INPUT:
━━━━━━━━━━━━━━━━━━━━━━━━━━━━━━

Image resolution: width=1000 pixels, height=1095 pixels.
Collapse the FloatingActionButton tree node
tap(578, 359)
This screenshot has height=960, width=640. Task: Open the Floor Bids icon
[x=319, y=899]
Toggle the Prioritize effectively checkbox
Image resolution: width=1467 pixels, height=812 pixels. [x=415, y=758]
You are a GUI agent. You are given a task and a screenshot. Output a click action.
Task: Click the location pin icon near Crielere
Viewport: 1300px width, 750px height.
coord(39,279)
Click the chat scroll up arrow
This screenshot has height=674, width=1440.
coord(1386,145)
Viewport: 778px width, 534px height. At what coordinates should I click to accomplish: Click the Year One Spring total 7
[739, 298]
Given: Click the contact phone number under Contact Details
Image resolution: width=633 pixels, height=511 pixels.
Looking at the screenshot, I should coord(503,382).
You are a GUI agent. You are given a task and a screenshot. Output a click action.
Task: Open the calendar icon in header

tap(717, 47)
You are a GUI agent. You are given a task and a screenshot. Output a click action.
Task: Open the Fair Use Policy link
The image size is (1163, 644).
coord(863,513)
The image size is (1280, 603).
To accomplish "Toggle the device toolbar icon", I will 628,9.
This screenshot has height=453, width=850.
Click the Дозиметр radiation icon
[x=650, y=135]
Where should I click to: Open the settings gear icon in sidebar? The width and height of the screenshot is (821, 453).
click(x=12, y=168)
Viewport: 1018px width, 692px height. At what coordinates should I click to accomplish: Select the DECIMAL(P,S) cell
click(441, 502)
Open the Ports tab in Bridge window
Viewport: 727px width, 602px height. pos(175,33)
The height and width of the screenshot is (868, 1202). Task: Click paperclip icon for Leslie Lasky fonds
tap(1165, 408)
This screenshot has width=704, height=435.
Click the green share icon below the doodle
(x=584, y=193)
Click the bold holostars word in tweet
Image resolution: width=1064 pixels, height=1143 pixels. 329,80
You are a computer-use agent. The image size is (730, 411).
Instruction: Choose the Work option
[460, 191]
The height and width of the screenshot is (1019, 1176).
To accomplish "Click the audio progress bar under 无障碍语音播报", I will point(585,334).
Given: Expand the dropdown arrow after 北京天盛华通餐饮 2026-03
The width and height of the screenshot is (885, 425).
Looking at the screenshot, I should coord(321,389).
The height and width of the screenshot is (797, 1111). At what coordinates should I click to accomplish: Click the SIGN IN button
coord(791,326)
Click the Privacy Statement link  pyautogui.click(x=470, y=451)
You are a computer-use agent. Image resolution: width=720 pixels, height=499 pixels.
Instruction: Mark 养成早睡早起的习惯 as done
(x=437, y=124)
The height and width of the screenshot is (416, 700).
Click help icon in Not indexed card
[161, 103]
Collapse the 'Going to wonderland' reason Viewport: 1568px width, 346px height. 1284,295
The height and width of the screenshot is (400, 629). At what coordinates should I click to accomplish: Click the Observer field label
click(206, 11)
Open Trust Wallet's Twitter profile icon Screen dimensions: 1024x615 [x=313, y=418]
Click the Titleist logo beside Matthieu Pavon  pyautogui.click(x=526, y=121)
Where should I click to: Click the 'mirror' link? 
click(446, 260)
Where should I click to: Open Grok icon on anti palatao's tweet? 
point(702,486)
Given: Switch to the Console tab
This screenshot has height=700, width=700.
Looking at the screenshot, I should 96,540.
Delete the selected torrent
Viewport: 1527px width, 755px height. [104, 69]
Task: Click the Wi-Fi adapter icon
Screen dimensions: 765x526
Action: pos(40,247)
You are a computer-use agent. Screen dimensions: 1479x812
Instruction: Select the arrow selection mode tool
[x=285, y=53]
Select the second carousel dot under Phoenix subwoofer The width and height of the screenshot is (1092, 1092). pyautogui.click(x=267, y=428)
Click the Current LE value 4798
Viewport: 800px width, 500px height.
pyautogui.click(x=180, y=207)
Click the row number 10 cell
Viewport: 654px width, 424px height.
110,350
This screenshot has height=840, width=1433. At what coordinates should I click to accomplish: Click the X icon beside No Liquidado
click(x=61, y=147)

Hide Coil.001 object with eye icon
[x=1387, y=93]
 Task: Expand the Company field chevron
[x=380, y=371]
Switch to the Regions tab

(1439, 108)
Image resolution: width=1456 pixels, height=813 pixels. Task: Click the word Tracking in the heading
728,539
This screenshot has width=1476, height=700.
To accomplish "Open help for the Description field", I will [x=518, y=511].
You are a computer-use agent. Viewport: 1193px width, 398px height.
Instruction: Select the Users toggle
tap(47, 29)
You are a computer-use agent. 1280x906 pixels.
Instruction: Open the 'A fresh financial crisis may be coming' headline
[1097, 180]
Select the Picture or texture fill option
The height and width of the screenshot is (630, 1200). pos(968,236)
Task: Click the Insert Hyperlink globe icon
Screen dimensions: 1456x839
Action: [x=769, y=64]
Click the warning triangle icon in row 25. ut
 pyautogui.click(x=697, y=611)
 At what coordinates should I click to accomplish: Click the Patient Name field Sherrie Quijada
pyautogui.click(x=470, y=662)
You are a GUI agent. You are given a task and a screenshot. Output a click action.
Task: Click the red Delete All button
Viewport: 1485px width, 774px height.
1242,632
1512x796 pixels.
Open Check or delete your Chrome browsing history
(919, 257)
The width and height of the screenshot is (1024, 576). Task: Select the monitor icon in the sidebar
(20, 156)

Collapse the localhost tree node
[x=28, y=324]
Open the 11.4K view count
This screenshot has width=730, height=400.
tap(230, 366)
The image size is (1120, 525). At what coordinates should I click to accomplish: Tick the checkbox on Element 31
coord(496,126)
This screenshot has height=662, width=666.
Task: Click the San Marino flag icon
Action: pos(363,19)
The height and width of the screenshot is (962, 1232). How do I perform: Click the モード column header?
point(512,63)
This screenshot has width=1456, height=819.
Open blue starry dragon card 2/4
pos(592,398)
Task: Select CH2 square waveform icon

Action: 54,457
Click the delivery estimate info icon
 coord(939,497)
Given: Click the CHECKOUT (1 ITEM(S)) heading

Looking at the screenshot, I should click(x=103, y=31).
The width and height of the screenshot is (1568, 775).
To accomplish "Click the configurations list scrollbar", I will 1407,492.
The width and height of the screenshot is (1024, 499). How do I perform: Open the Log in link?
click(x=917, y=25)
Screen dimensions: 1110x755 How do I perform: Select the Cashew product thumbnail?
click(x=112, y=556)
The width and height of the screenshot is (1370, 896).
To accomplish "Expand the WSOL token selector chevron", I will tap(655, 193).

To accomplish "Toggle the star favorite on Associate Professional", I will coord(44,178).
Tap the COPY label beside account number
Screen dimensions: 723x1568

━━━━━━━━━━━━━━━━━━━━━━━━━━━━━━

THE TASK: Write out exactly the lines that fall from the line with "You are a computer-use agent. Image" to the line with "Given: Switch to the Console tab" in the records above, keeping both ends.

ANSWER SPACE:
You are a computer-use agent. Image resolution: width=720 pixels, height=499 pixels.
Instruction: Mark 养成早睡早起的习惯 as done
(x=437, y=124)
The height and width of the screenshot is (416, 700).
Click help icon in Not indexed card
[161, 103]
Collapse the 'Going to wonderland' reason Viewport: 1568px width, 346px height. 1284,295
The height and width of the screenshot is (400, 629). At what coordinates should I click to accomplish: Click the Observer field label
click(206, 11)
Open Trust Wallet's Twitter profile icon Screen dimensions: 1024x615 [x=313, y=418]
Click the Titleist logo beside Matthieu Pavon  pyautogui.click(x=526, y=121)
Where should I click to: Click the 'mirror' link? 
click(446, 260)
Where should I click to: Open Grok icon on anti palatao's tweet? 
point(702,486)
Given: Switch to the Console tab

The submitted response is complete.